YOUR GOAL:
Your output should be the line with "Registrar-se (63, 86)" plus all following lines to the end of the records, exactly as written and nothing more.

INFORMATION:
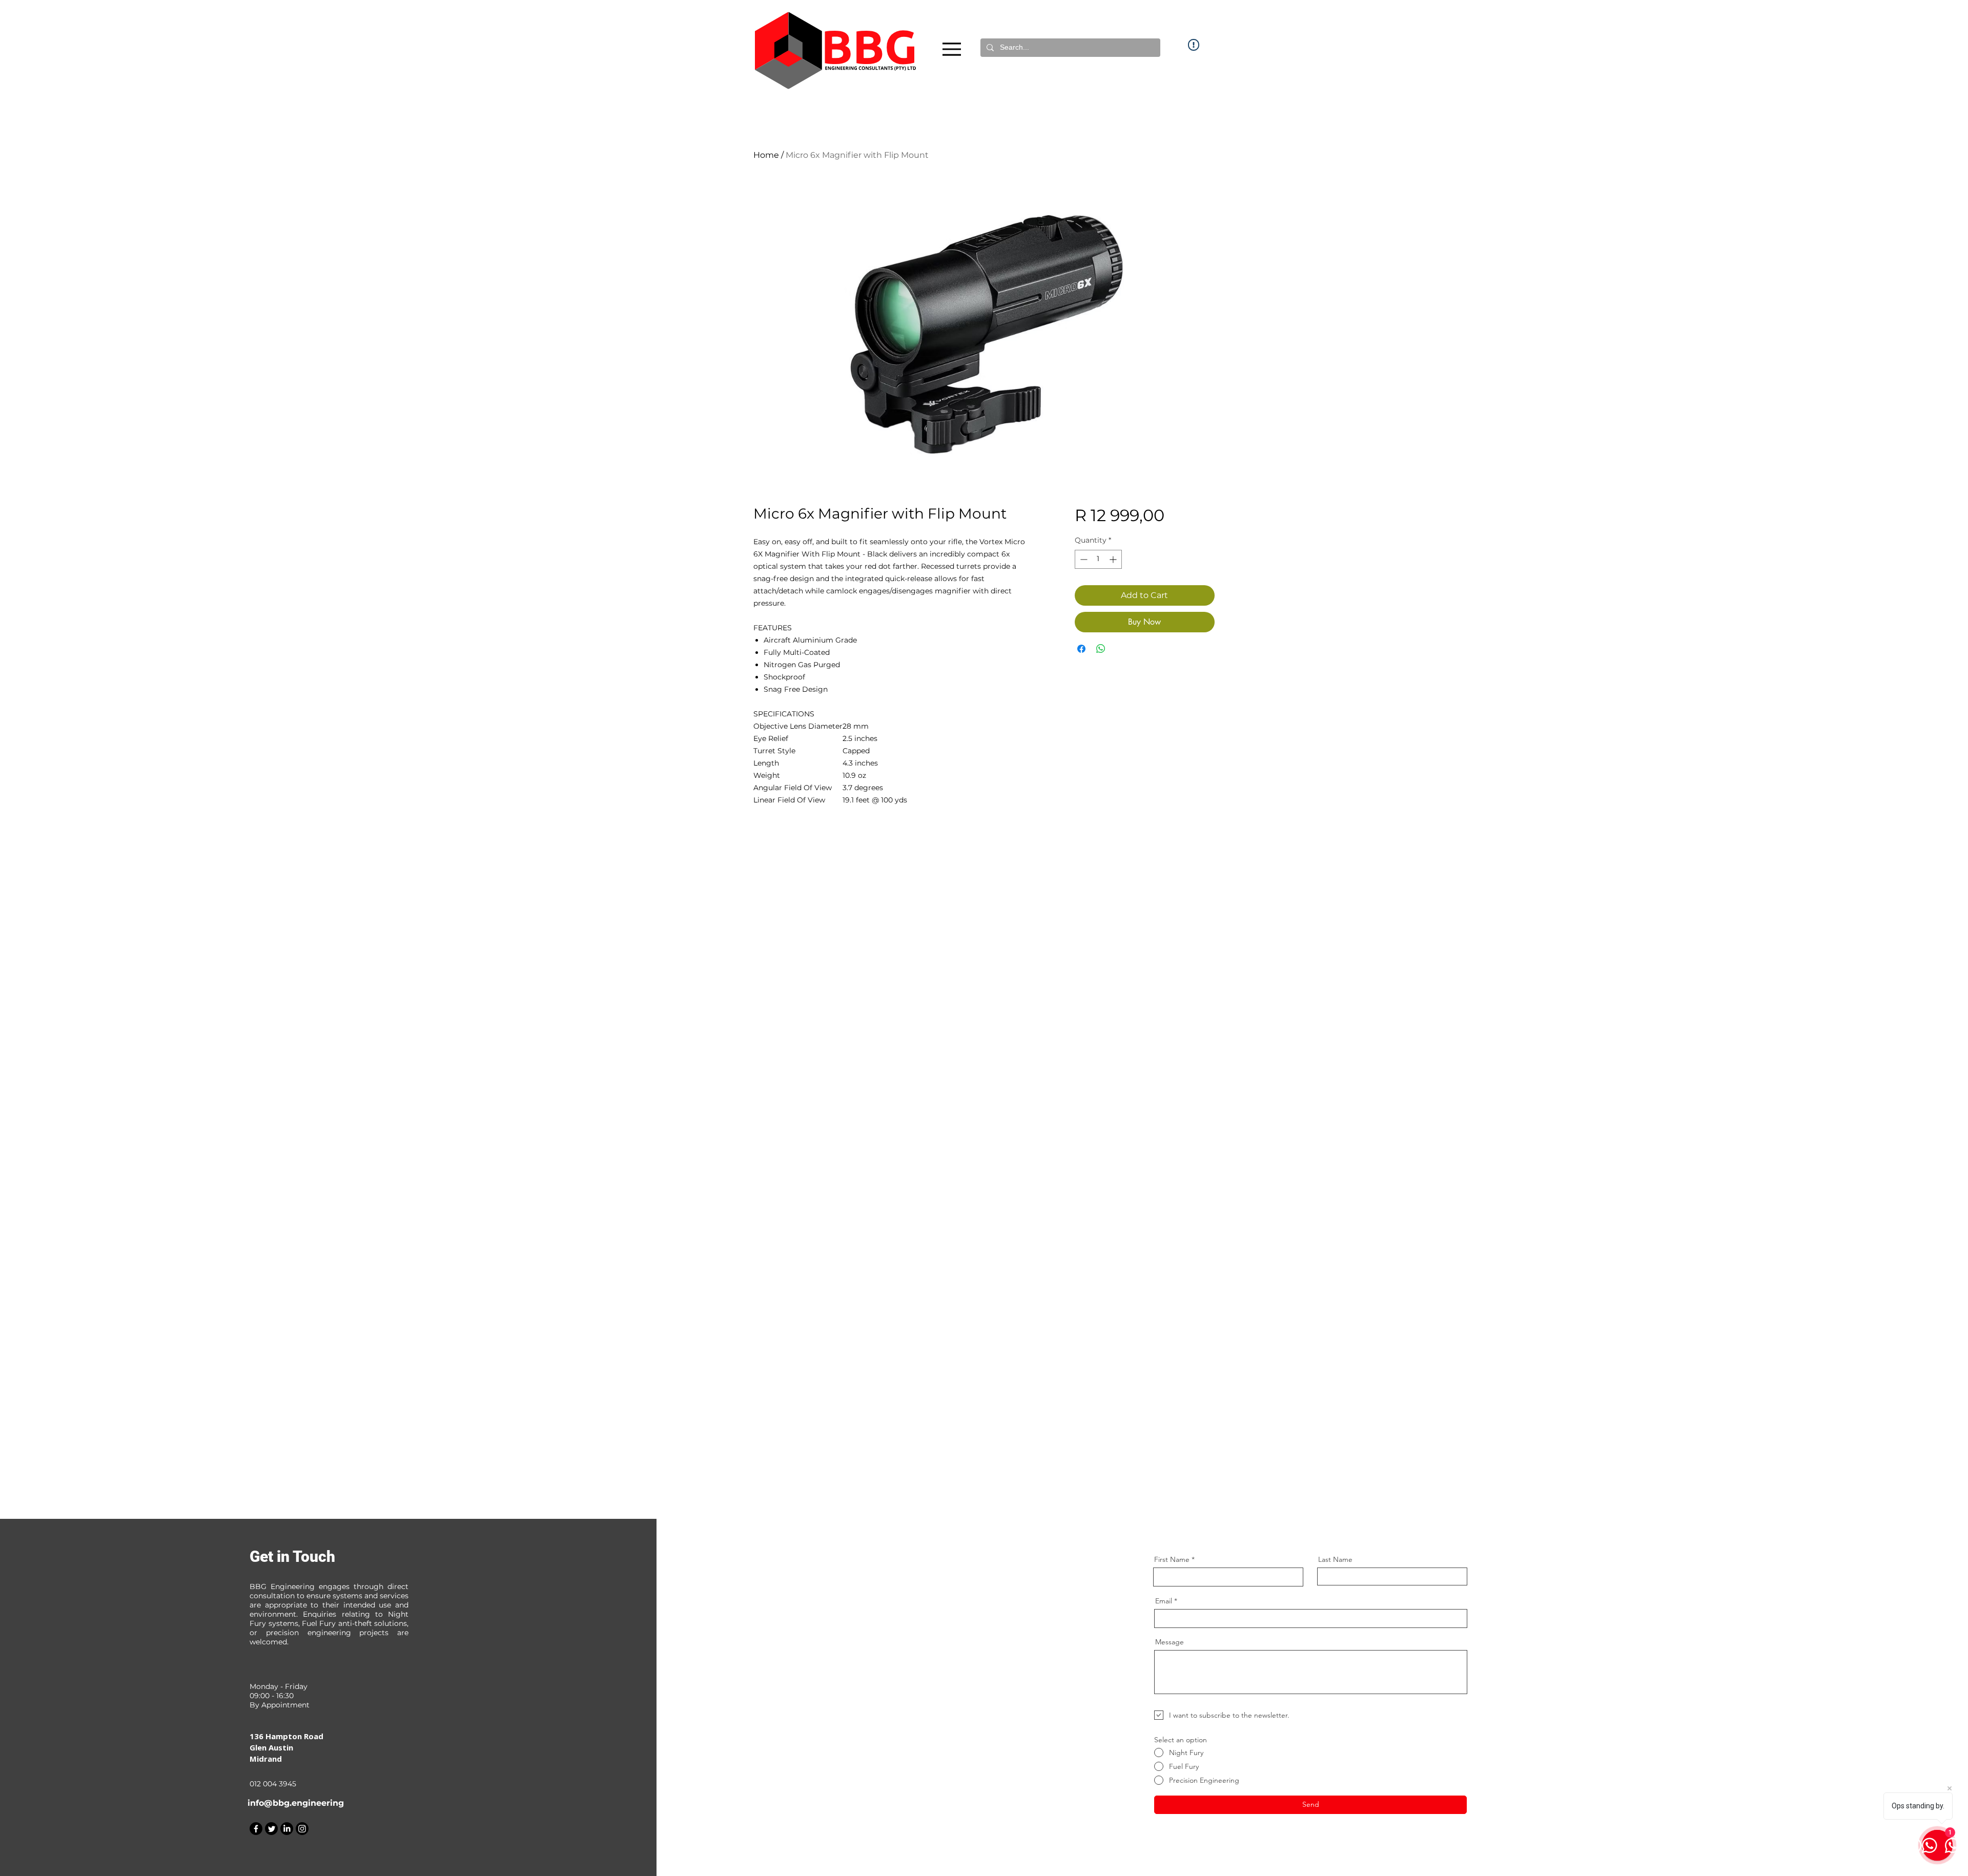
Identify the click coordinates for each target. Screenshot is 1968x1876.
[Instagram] (302, 1828)
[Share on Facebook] (1081, 649)
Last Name (1335, 1559)
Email (1163, 1600)
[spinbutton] (1098, 559)
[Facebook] (256, 1828)
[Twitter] (271, 1828)
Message (1169, 1641)
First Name (1172, 1559)
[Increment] (1114, 559)
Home (766, 155)
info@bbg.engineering (296, 1803)
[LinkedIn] (286, 1828)
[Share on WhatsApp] (1101, 649)
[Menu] (951, 49)
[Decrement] (1082, 559)
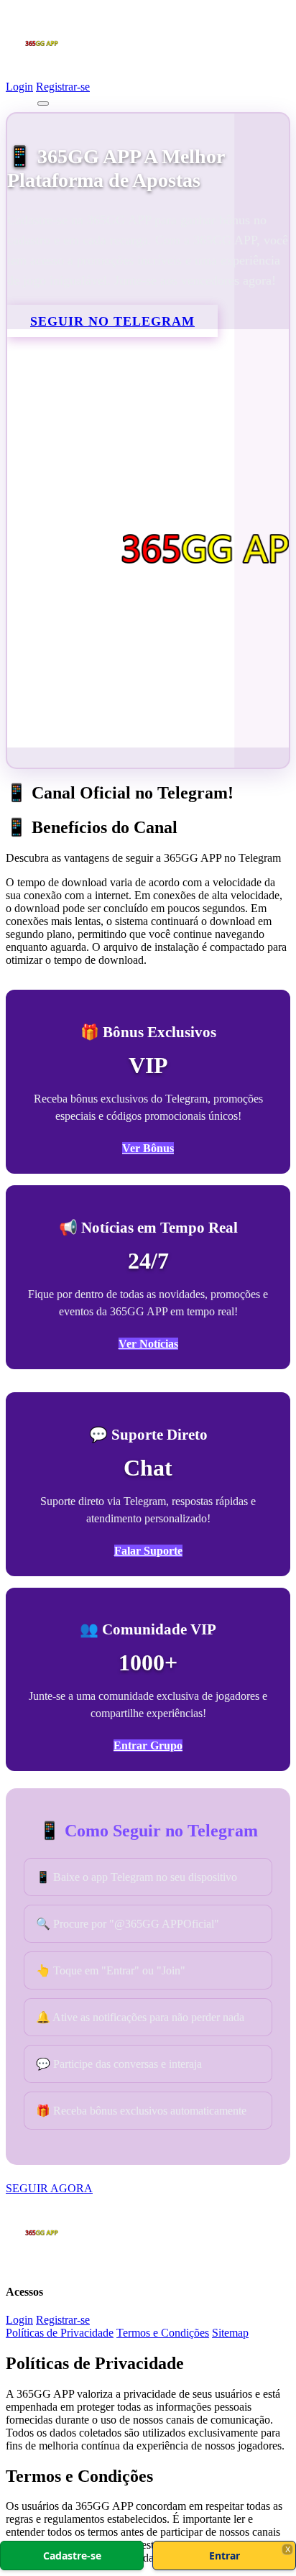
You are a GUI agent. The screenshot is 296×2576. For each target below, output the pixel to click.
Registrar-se (63, 86)
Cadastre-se (72, 2555)
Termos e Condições (162, 2333)
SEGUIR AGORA (49, 2188)
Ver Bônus (148, 1148)
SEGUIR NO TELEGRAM (112, 321)
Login (19, 86)
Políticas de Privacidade (60, 2333)
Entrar (224, 2555)
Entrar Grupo (148, 1745)
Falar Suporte (148, 1551)
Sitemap (230, 2333)
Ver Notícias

RESPONSE TO THIS EXERCISE:
Registrar-se (63, 86)
Cadastre-se (72, 2555)
Termos e Condições (162, 2333)
SEGUIR AGORA (49, 2188)
Ver Bônus (148, 1148)
SEGUIR NO TELEGRAM (112, 321)
Login (19, 86)
Políticas de Privacidade (60, 2333)
Entrar (224, 2555)
Entrar Grupo (148, 1745)
Falar Suporte (148, 1551)
Sitemap (230, 2333)
Ver Notícias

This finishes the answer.